What the exercise asks →
Each entry should be duplicated exactly, with no line missing.

Input →

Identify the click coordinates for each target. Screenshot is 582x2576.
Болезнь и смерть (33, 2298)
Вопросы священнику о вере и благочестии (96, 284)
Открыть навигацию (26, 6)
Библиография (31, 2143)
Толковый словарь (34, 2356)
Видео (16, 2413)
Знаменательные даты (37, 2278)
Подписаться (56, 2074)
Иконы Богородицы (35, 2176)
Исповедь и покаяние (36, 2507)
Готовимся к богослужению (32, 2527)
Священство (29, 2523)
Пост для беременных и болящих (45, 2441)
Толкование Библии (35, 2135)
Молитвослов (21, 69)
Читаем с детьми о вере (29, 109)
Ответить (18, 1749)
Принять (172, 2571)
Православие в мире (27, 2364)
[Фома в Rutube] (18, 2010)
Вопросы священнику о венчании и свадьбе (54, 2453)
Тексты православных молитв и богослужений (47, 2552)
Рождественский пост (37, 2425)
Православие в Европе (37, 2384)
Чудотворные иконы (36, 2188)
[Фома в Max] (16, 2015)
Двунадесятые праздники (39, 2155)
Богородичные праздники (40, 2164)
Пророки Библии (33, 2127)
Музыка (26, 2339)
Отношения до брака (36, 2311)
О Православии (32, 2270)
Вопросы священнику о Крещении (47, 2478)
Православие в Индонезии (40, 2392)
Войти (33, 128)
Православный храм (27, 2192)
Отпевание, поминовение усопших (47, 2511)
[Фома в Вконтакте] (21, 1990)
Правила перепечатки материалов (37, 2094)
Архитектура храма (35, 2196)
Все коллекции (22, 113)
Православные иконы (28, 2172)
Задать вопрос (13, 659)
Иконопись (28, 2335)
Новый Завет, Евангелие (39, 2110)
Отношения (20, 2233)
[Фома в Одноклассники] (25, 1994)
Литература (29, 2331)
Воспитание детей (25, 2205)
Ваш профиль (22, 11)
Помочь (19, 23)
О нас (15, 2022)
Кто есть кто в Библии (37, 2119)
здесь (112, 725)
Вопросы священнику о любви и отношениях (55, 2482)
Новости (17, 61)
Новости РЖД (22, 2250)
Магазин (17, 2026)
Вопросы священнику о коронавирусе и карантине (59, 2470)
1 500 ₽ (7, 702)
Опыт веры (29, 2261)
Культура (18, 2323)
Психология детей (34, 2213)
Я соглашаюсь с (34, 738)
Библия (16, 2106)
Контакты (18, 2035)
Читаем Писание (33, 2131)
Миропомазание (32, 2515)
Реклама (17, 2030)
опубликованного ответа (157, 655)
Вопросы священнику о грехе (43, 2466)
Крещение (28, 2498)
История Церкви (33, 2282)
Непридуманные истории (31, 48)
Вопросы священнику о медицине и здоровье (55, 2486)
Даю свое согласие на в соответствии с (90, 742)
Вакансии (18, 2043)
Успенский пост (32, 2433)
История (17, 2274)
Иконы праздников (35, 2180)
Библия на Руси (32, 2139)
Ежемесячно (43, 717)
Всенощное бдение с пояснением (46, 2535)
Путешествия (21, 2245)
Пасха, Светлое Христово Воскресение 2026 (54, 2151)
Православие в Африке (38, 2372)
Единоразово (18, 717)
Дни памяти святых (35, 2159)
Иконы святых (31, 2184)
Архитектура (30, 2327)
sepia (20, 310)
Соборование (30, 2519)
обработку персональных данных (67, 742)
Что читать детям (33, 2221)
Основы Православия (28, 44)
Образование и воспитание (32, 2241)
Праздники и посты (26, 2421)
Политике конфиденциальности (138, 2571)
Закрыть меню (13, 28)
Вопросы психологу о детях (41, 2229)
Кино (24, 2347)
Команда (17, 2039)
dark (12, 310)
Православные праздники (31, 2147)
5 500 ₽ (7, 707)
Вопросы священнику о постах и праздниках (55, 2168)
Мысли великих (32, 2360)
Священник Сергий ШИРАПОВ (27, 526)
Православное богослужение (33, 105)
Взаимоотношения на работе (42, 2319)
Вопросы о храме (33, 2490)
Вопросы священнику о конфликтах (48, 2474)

Output of the task →
Identify the click coordinates for each target. Screenshot is 582x2576.
Болезнь и смерть (33, 2298)
Вопросы священнику о вере и благочестии (96, 284)
Открыть навигацию (26, 6)
Библиография (31, 2143)
Толковый словарь (34, 2356)
Видео (16, 2413)
Знаменательные даты (37, 2278)
Подписаться (56, 2074)
Иконы Богородицы (35, 2176)
Исповедь и покаяние (36, 2507)
Готовимся к богослужению (32, 2527)
Священство (29, 2523)
Пост для беременных и болящих (45, 2441)
Толкование Библии (35, 2135)
Молитвослов (21, 69)
Читаем с детьми о вере (29, 109)
Ответить (18, 1749)
Принять (172, 2571)
Православие в мире (27, 2364)
[Фома в Rutube] (18, 2010)
Вопросы священнику о венчании и свадьбе (54, 2453)
Тексты православных молитв и богослужений (47, 2552)
Рождественский пост (37, 2425)
Православие в Европе (37, 2384)
Чудотворные иконы (36, 2188)
[Фома в Max] (16, 2015)
Двунадесятые праздники (39, 2155)
Богородичные праздники (40, 2164)
Пророки Библии (33, 2127)
Музыка (26, 2339)
Отношения до брака (36, 2311)
О Православии (32, 2270)
Вопросы священнику о Крещении (47, 2478)
Православие в Индонезии (40, 2392)
Войти (33, 128)
Православный храм (27, 2192)
Отпевание, поминовение усопших (47, 2511)
[Фома в Вконтакте] (21, 1990)
Правила перепечатки материалов (37, 2094)
Архитектура храма (35, 2196)
Все коллекции (22, 113)
Православные иконы (28, 2172)
Задать вопрос (13, 659)
Иконопись (28, 2335)
Новый Завет, Евангелие (39, 2110)
Отношения (20, 2233)
[Фома в Одноклассники] (25, 1994)
Литература (29, 2331)
Воспитание детей (25, 2205)
Ваш профиль (22, 11)
Помочь (19, 23)
О нас (15, 2022)
Кто есть кто в Библии (37, 2119)
здесь (112, 725)
Вопросы священнику о любви и отношениях (55, 2482)
Новости (17, 61)
Новости РЖД (22, 2250)
Магазин (17, 2026)
Вопросы священнику о коронавирусе и карантине (59, 2470)
1 500 ₽ (7, 702)
Опыт веры (29, 2261)
Культура (18, 2323)
Психология детей (34, 2213)
Я соглашаюсь с (34, 738)
Библия (16, 2106)
Контакты (18, 2035)
Читаем Писание (33, 2131)
Миропомазание (32, 2515)
Реклама (17, 2030)
опубликованного ответа (157, 655)
Вопросы священнику о грехе (43, 2466)
Крещение (28, 2498)
История Церкви (33, 2282)
Непридуманные истории (31, 48)
Вопросы священнику о медицине и здоровье (55, 2486)
Даю свое согласие на в соответствии с (90, 742)
Вакансии (18, 2043)
Успенский пост (32, 2433)
История (17, 2274)
Иконы праздников (35, 2180)
Библия на Руси (32, 2139)
Ежемесячно (43, 717)
Всенощное бдение с пояснением (46, 2535)
Путешествия (21, 2245)
Пасха, Светлое Христово Воскресение 2026 (54, 2151)
Православие в Африке (38, 2372)
Единоразово (18, 717)
Дни памяти святых (35, 2159)
Иконы святых (31, 2184)
Архитектура (30, 2327)
sepia (20, 310)
Соборование (30, 2519)
обработку персональных данных (67, 742)
Что читать детям (33, 2221)
Основы Православия (28, 44)
Образование и воспитание (32, 2241)
Праздники и посты (26, 2421)
Политике конфиденциальности (138, 2571)
Закрыть меню (13, 28)
Вопросы психологу о детях (41, 2229)
Кино (24, 2347)
Команда (17, 2039)
dark (12, 310)
Православные праздники (31, 2147)
5 500 ₽ (7, 707)
Вопросы священнику о постах и праздниках (55, 2168)
Мысли великих (32, 2360)
Священник Сергий ШИРАПОВ (27, 526)
Православное богослужение (33, 105)
Взаимоотношения на работе (42, 2319)
Вопросы о храме (33, 2490)
Вопросы священнику о конфликтах (48, 2474)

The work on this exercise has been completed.